10 — The Pleasure Cape

The auxiliary sail. Small, framed, bound by a contract of responsible behaviour. A budget for learning and enjoyment, never an engine of wealth.

III · The Fortress, real numbers

What the bedrock truly yields

None of the figures below is a promise. They are data observed in spring 2026, in ranges, with public sources.

InstrumentRecent observedRisk
Euro funds~2.6 %Capital protected, eroded if inflation > yield
Money-market (€STR)~1.9 %Low, tracks short ECB rates
IG euro bonds~3.6 %Rate, credit, liquidity
World equity ETF~8–11 %/yr*Volatile: 30–50 % drops possible

*long-run average, with real volatility of 13–16 %/yr. Sources: ACPR, ECB, MSCI, iShares, Cboe.

⚠ No available product guarantees a minimum of 4 % or more. When the risk-free rate sits at 2–3.7 %, guaranteeing more would mean hidden risk. The "4–6 %" is the order of magnitude of a prudent-to-dynamic mix over the long run — never a contractual floor.

IV · The goal simulator

Project your course, in three scenarios

Choose a goal and a horizon, or a monthly amount and a goal. The method never shows a single figure: always three scenarios (prudent, median, optimistic) and a ±10 % margin.

Scenarios: prudent 3 % · median 4.5 % · optimistic 6 % (recalibrated to the market). The effect is slow in year one, powerful over 10–20 years.

V · The Pleasure Cape, under guardrails

Sailing without capsizing

The 10 pocket follows non-negotiable rules, drawn from mathematics (Kelly) and experience:

Size it the fractional-Kelly way

Bet a small fraction of capital, proportional to the real edge. After a loss, the bet shrinks automatically — never the opposite.

Spread across several names

Splitting the pocket over ~5 positions rather than one reduces the spread of outcomes at no cost to return. The only prudence that doesn't cost.

The disciplined stop — and its limits

A maximum loss set in advance, respected. ⚠ A stop slips in reality: on an opening gap, you exit lower than planned. It cuts the expected loss, not the maximum loss.

Three absolute bans

Never average down. Never buy back the same day to recover (that's a martingale, a path to ruin). Never increase the bet to catch up.

VI · What the real data says

The truth of the backtest

Over 5 years of real prices and thousands of simulations, three robust findings — and one warning.
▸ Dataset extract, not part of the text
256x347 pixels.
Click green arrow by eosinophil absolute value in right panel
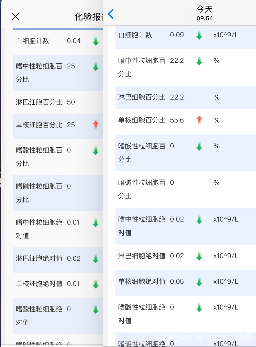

1. Diversification wins. Spreading over 5 names instead of one clearly narrows the gap between best and worst case.

2. The small pocket optimises risk. A 90/10 offers the best risk-adjusted return; loading the risk pocket raises drawdowns faster than gains.

3. Holding beats tinkering. A rule that enters and exits at the "right moment" did worse than simply holding — while taking more risk.

⚠ What we will never do: present the best past results as an expected return. The past of a basket chosen after the fact, over a favourable window, does not repeat. Backtest figures are not a promise — they help understand a structure, not sell a future.

On the right window, the same basket returns +66 % or −17 % depending on the entry week. Perfect timing can't be found. Duration and discipline can.